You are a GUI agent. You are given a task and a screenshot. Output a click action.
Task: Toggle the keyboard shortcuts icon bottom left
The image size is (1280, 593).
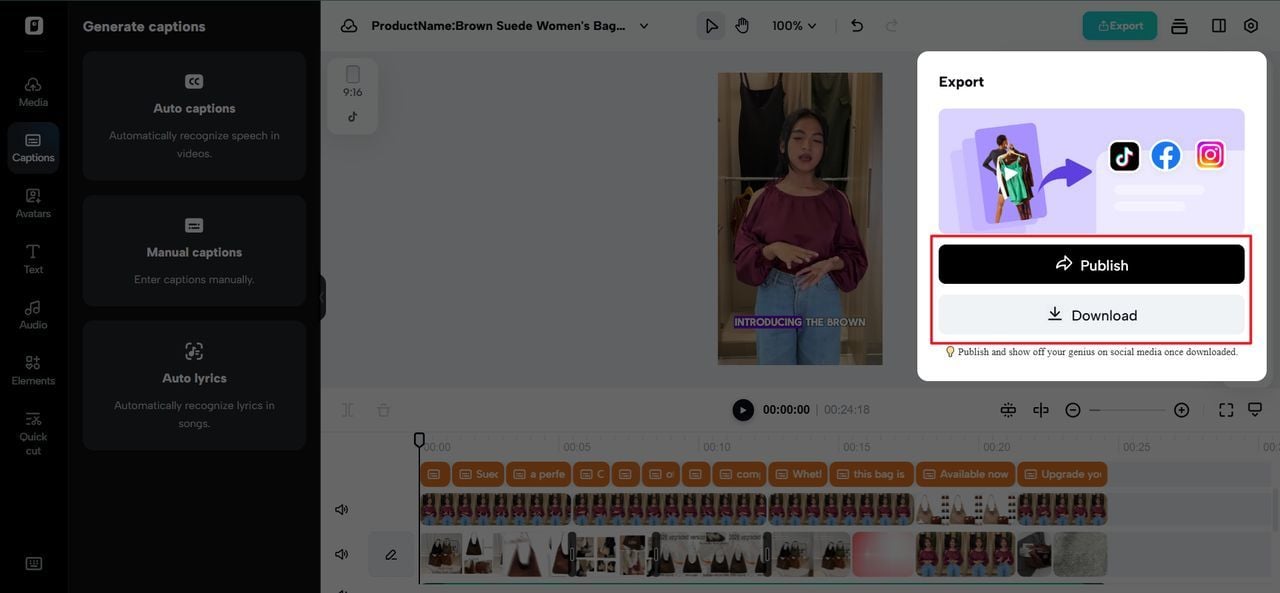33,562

---

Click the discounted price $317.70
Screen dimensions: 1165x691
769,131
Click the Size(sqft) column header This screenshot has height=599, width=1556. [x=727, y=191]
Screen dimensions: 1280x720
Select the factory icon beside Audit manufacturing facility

* * *

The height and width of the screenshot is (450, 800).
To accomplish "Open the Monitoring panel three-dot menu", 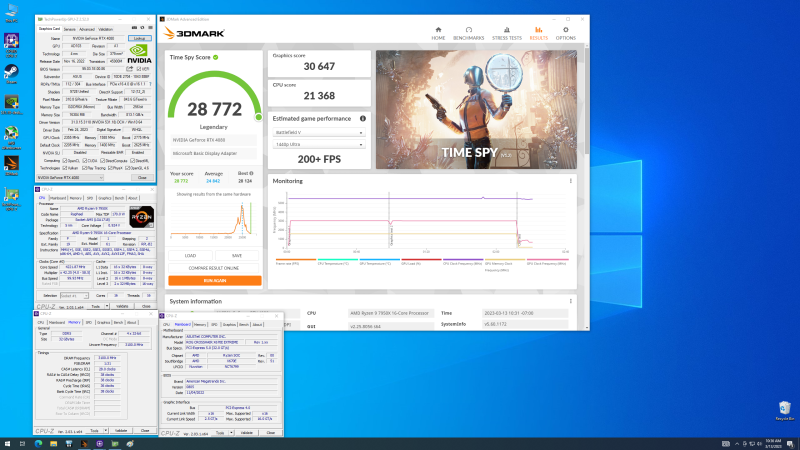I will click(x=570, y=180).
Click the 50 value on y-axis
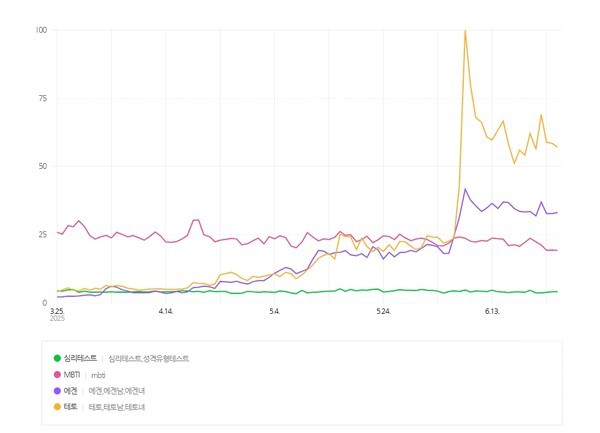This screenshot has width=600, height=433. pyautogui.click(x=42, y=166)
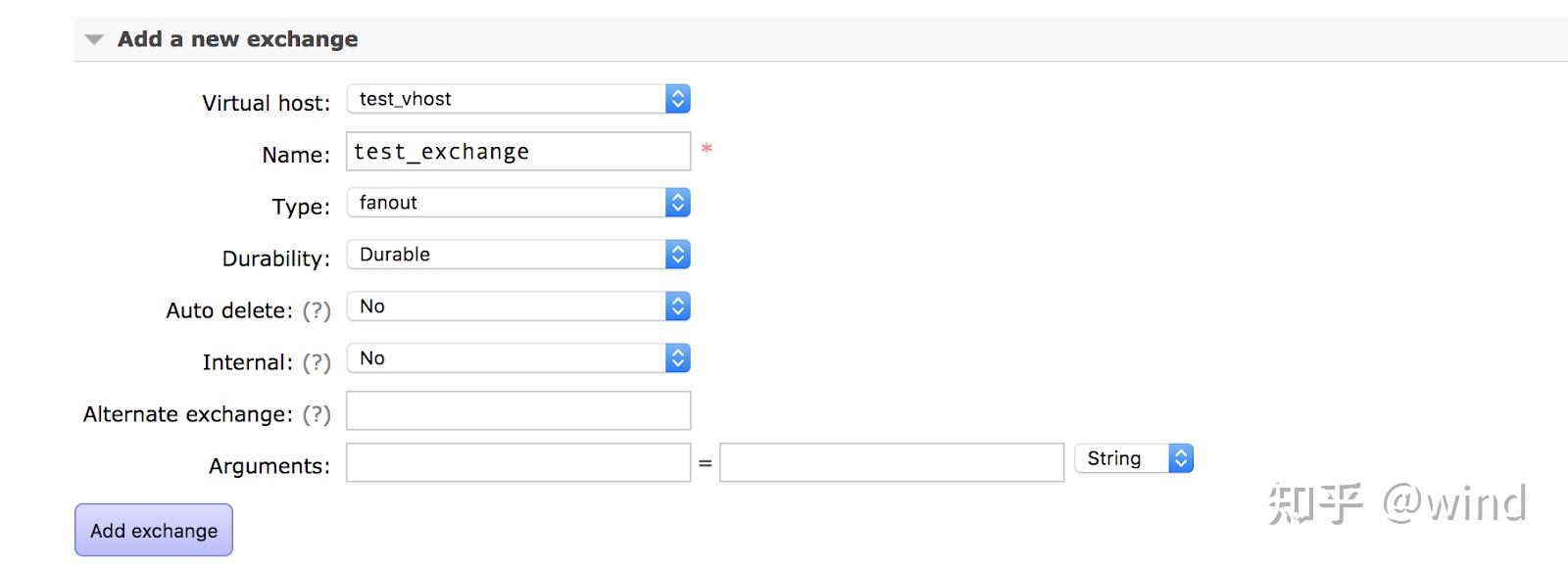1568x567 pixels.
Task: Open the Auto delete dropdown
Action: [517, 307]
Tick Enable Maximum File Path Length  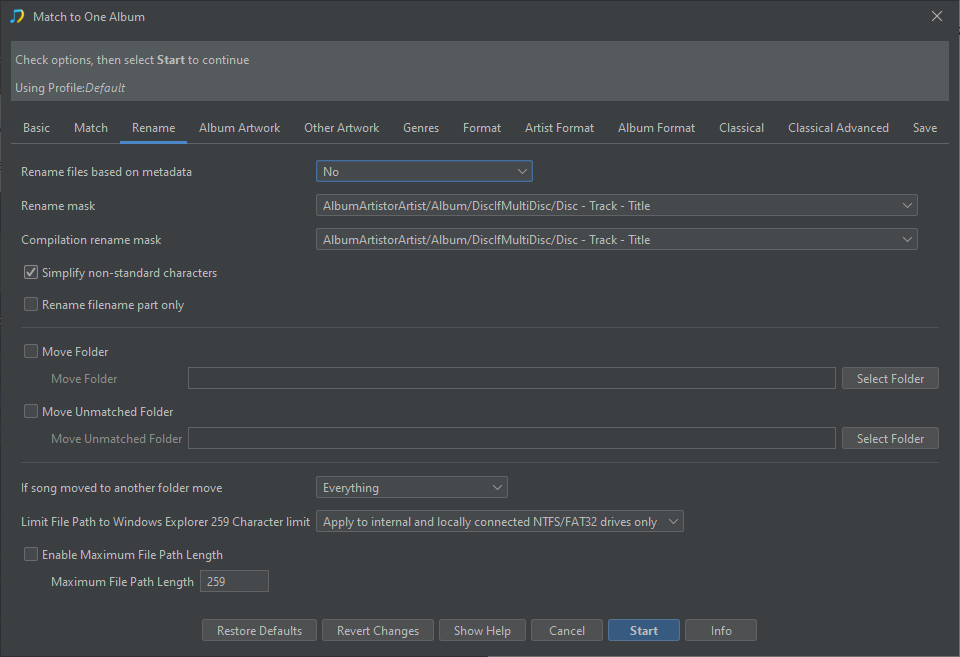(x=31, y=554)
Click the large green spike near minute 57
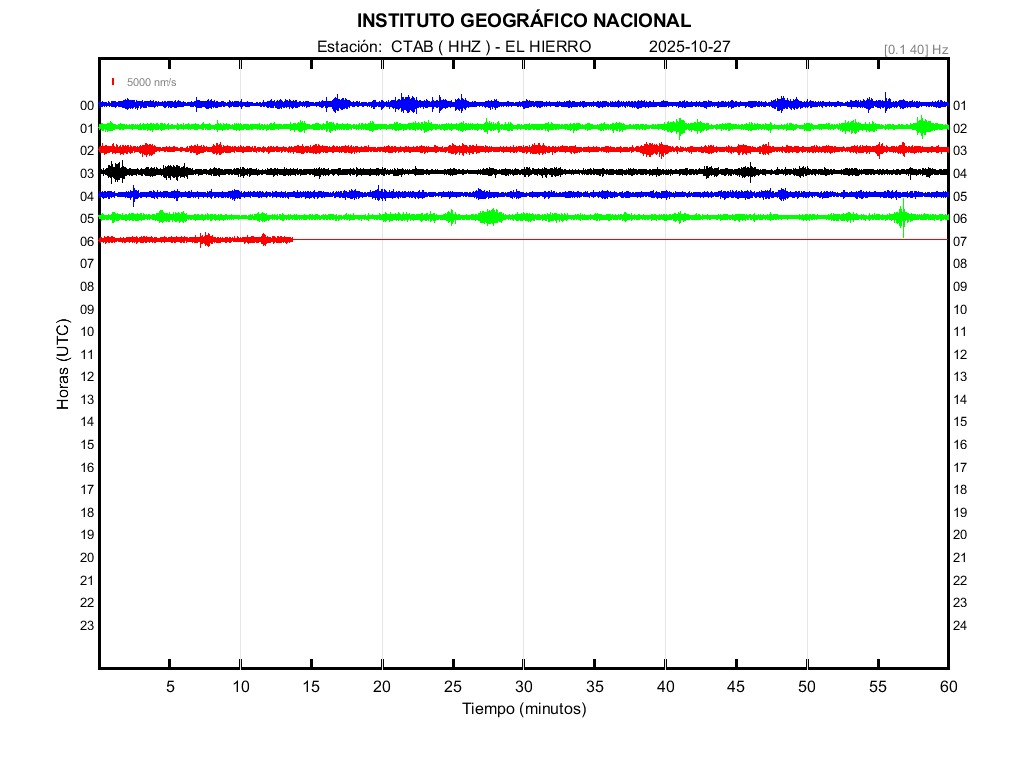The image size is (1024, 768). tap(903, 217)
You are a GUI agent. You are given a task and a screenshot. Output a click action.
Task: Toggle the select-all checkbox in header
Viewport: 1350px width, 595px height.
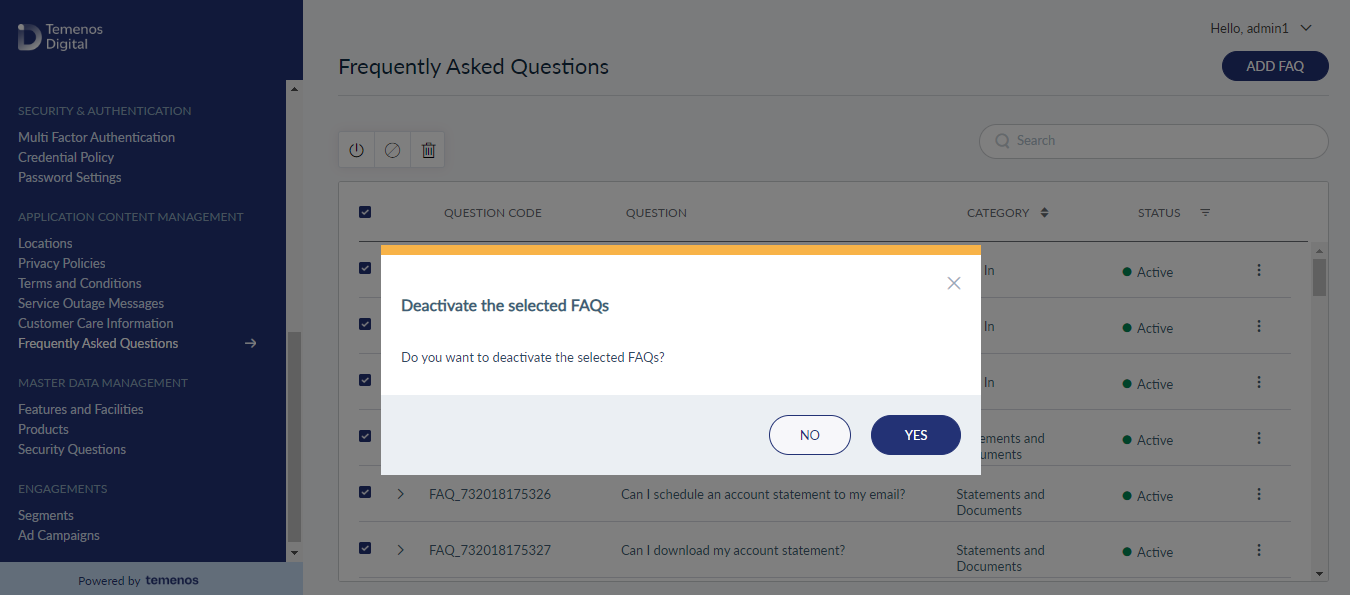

§ The problem
From the records, copy every line that has the string "header" in it.

§ Finished exercise
Click the Size(sqft) column header This screenshot has height=599, width=1556. [x=727, y=191]
Task: Toggle the select-all checkbox in header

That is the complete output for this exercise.